Config ([observability])
[observability]
# Storage policy for the JSONL log.
# "none" — in-process broadcast only (no disk writes).
# "rolling" — append + trim once `log_persistence_max_entries` is exceeded.
# "full" — append forever, operator manages rotation.
log_persistence = "rolling"
# Workspace-relative path (or absolute).
log_persistence_path = "state/runtime-trace.jsonl"
# Cap for "rolling".
log_persistence_max_entries = 200
# Tool input/output capture policy.
# "off" — only tool name + outcome + duration; no I/O bodies.
# "redacted" — bodies are leak-scanned and truncated at `log_tool_io_truncate_bytes`.

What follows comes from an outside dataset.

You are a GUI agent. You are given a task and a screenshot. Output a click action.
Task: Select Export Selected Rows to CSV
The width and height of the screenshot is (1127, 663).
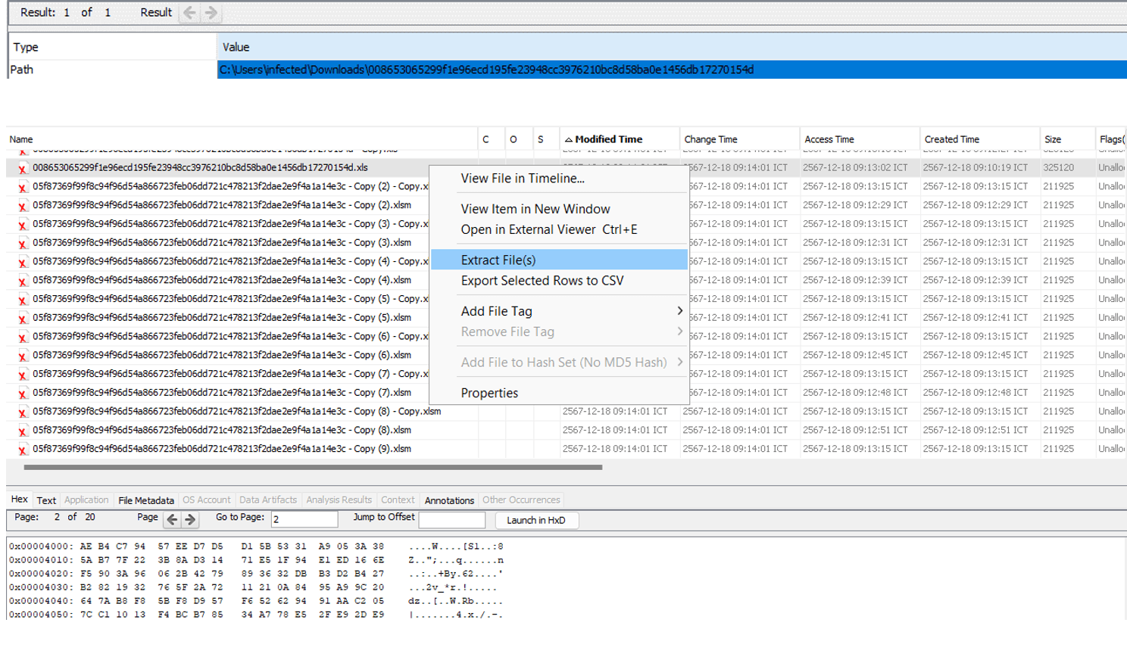pos(542,281)
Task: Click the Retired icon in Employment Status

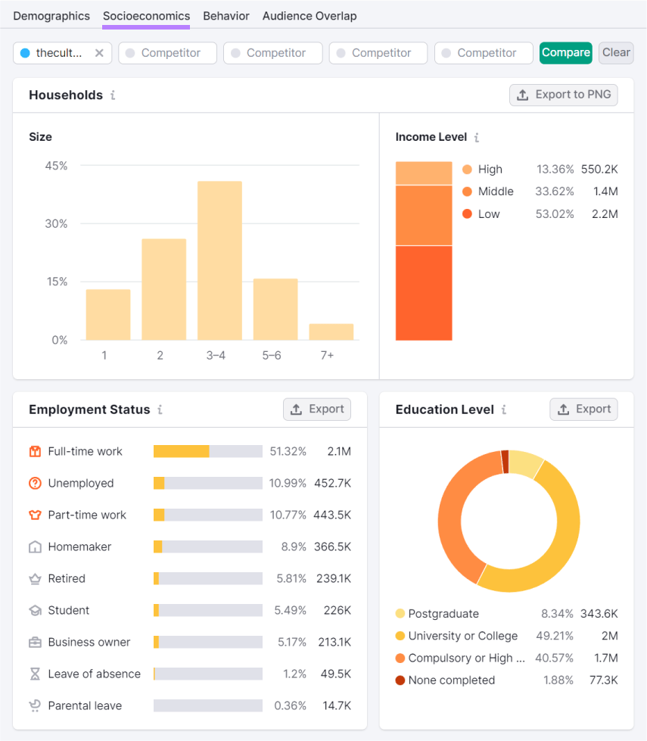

# "full" — bodies are leak-scanned; no truncation.
log_tool_io = "redacted"
log_tool_io_truncate_bytes = 8192
# Tool names whose I/O is never persisted beyond name + outcome + duration,
# regardless of `log_tool_io`. For tools whose I/O is intrinsically sensitive.
log_tool_io_denylist = []
# OTel / Prometheus backend (independent of the JSONL log).
backend = "none" # "none" | "log" | "verbose" | "prometheus" | "otel"
otel_endpoint = "http://localhost:4318"
otel_service_name = "zeroclaw"
# otel_headers = { Authorization = "Bearer …" }
Defaults: log_persistence = "rolling", log_persistence_max_entries = 200, log_tool_io = "redacted", log_tool_io_truncate_bytes = 8192. A fresh install produces a 200-event rolling JSONL at ~/.zeroclaw/state/runtime-trace.jsonl, and the dashboard’s Logs page works without further configuration.
log_persistence = "none" disables persistence entirely. The broadcast stream (dashboard SSE) and the typed Observer bridge still receive events; only the JSONL writer is gated.
On-disk format
JSONL: one event per line, UTF-8, 0o600 permissions on Unix. Every line is sync_data’d after write — the line is durable before the emitting code returns.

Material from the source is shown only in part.